Szczecińscy naukowcy z Polskiej Bazy Genetycznej Ofiar Totalitaryzmów wyjechali do Trondheim w Norwegii. Czworo ekspertów weźmie tam udział w międzynarodowych badaniach. Odbędą się one na terenie byłego obozu karnego SS dla jeńców wojennych.
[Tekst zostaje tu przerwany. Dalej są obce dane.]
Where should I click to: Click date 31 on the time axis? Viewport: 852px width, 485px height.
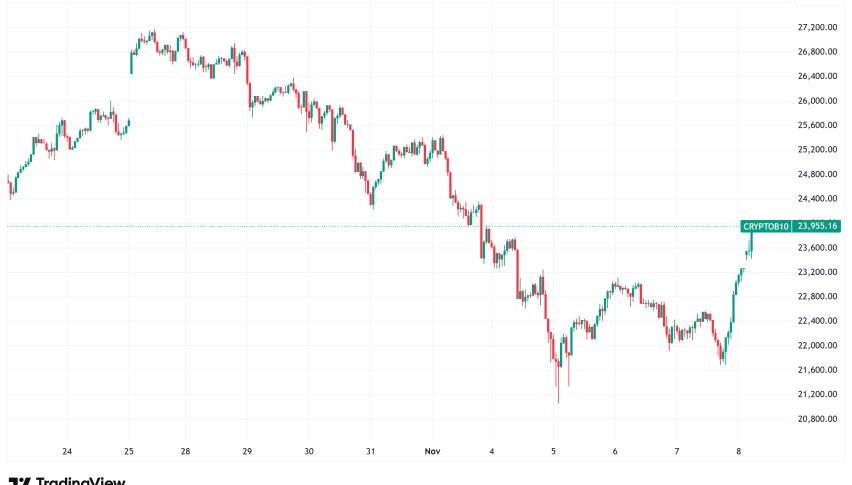click(x=371, y=452)
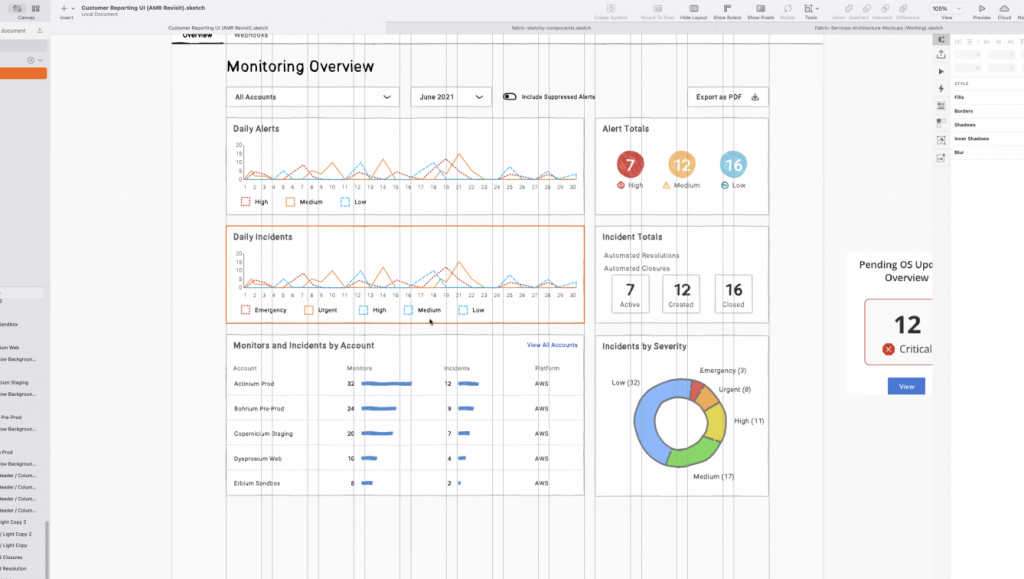Open the June 2021 month dropdown

tap(451, 97)
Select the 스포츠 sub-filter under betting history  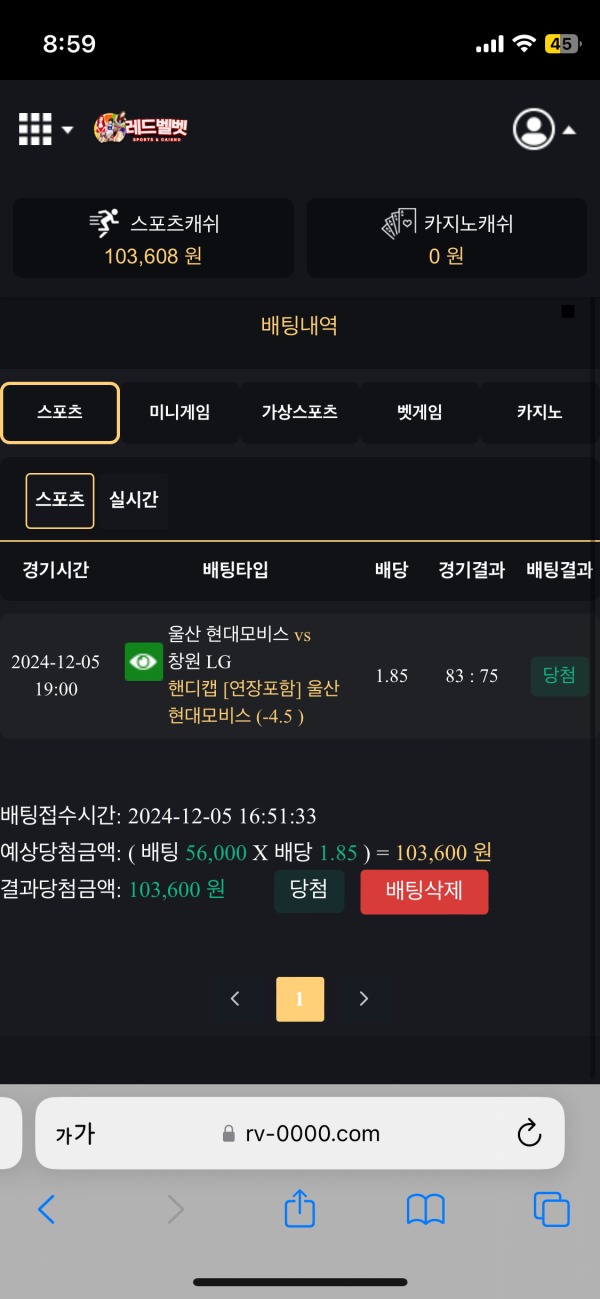pyautogui.click(x=59, y=500)
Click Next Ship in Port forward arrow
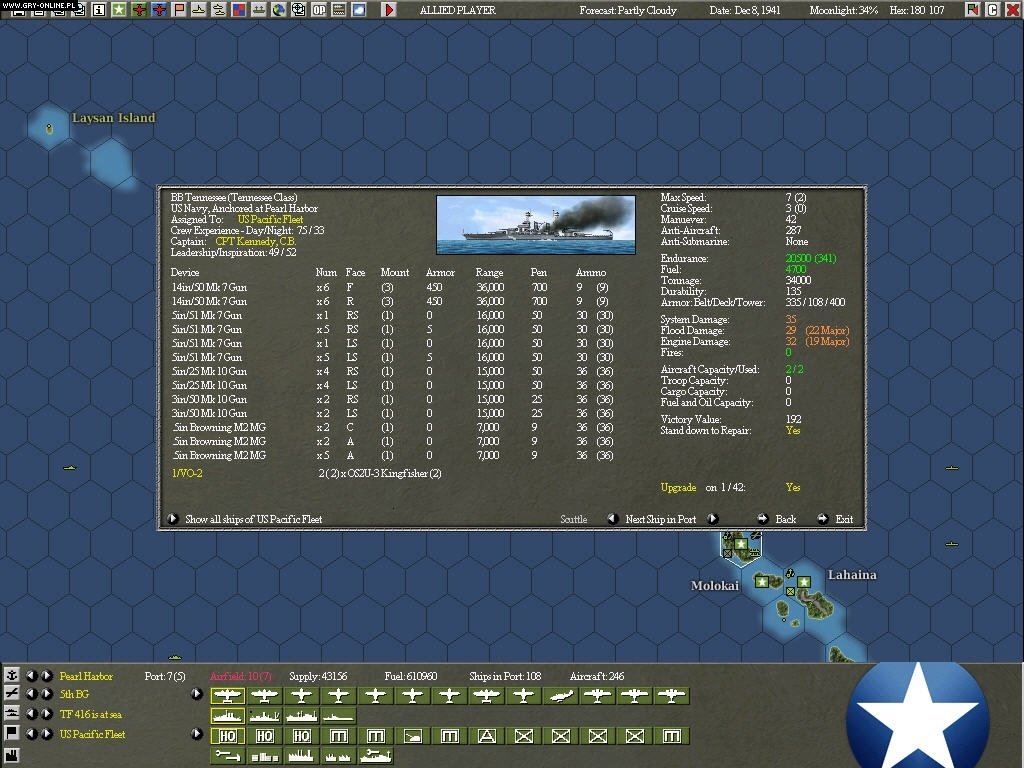Screen dimensions: 1024x768 [x=712, y=519]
- Jest tam wiele kwestii, które wymagają wyjaśnienia, na przykład co stało się z ciałami ofiar? Wiemy, że dochodziło do masowych egzekucji. Znane są miejsca pochówków, ale nie do końca są one przebadane. Wiemy, że dochodziło do zacierania śladów zbrodni. Niemcy przed opuszczeniem obozu prowadzili pospieszne ekshumacje i topili ciała w fiordzie - tłumaczy Ossowski. - Będą też prowadzone badania dotyczące życia obozowego oraz badania archeologiczne domu, w którym mieszkał komendant obozu.
Badania potrwają 10 dni. W ich trakcie na terenie obozu planowane jest także wykonanie odkrywek archeologicznych.
Szczecińscy naukowcy wrócą do Norwegii za kilka miesięcy. Towarzyszyć będą im eksperci z Krakowa. Wtedy ponownie zbadany ma być teren byłego obozu, a dzięki specjalistycznym skanerom powstać ma także jego wizualizacja.